GEORGE LAWTON & RICK HELLER: Songs of Woody Guthrie

by Frank KocherJune 2018

Most folk music fans recognize Woody Guthrie, but many may not realize that he wrote more than 1,000 songs. He was not only a folk singer but a folk hero, a role model for the organized labor and peace movements. Ain’t Gonna Be Treated This Way/ Songs of Woody Guthrie offers a glimpse into the man’s music, performed by George Lawton, Rick Heller, and a few others.

The ten songs are bare-bones recordings that put Lawton’s guitar, banjo, and vocal up front, along with Heller’s harp and backing vocals, slide by Richard Stekol and Barry Wood’s percussion. Lawton’s familiar-sounding voice is a decent approximation of Woody’s, and the result sounds enough like old Guthrie recordings that it is almost uncanny. Wise move, since his music needs to be kept simple and direct to maintain its edge.

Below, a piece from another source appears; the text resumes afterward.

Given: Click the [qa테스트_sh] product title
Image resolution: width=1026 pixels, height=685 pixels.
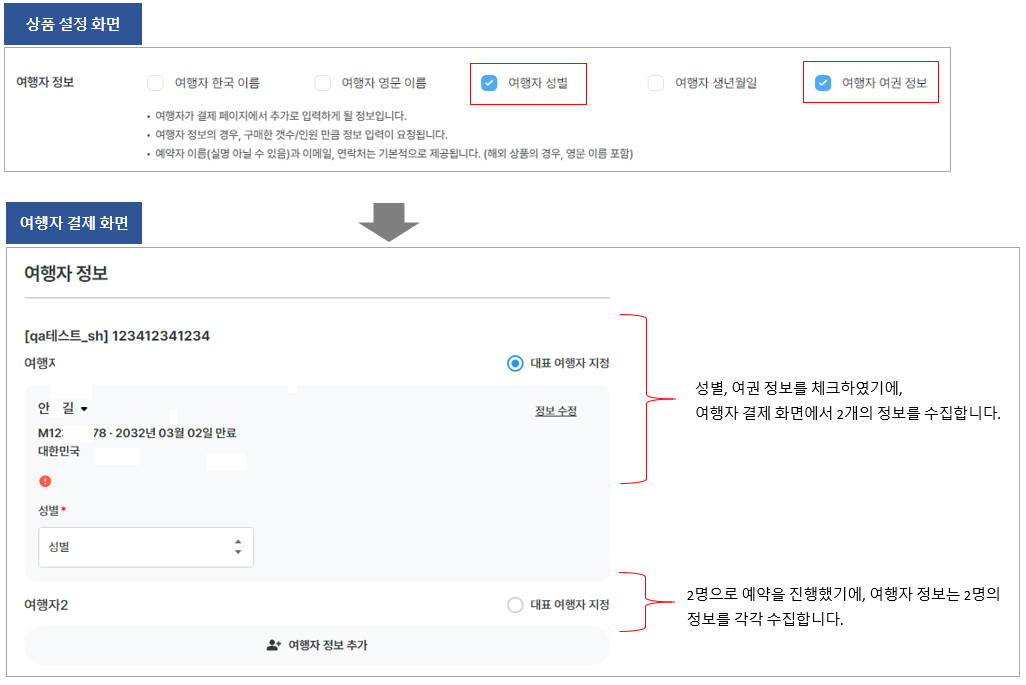Looking at the screenshot, I should click(117, 336).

The most familiar of the tunes will likely be the title track, and songs like “Oklahoma Hills,” “Do Re Mi,” Dust Bowl Blues,” “This Land is Your Land,” and “Pastures of Plenty.” He wrote for the common man and unions, and traveled the country–often in railroad boxcars–and saw the inside of many jails. This disc is full of tunes like “Hard Travelin,” in which Guthrie talks about the plight of miners, steel workers, and pleads the case of those jailed for vagrancy after riding the rails. Some of the most fun is on “Dust Bowl Blues,” where the roots of the song are laid bare and the lines between country, folk, and blues get blurred.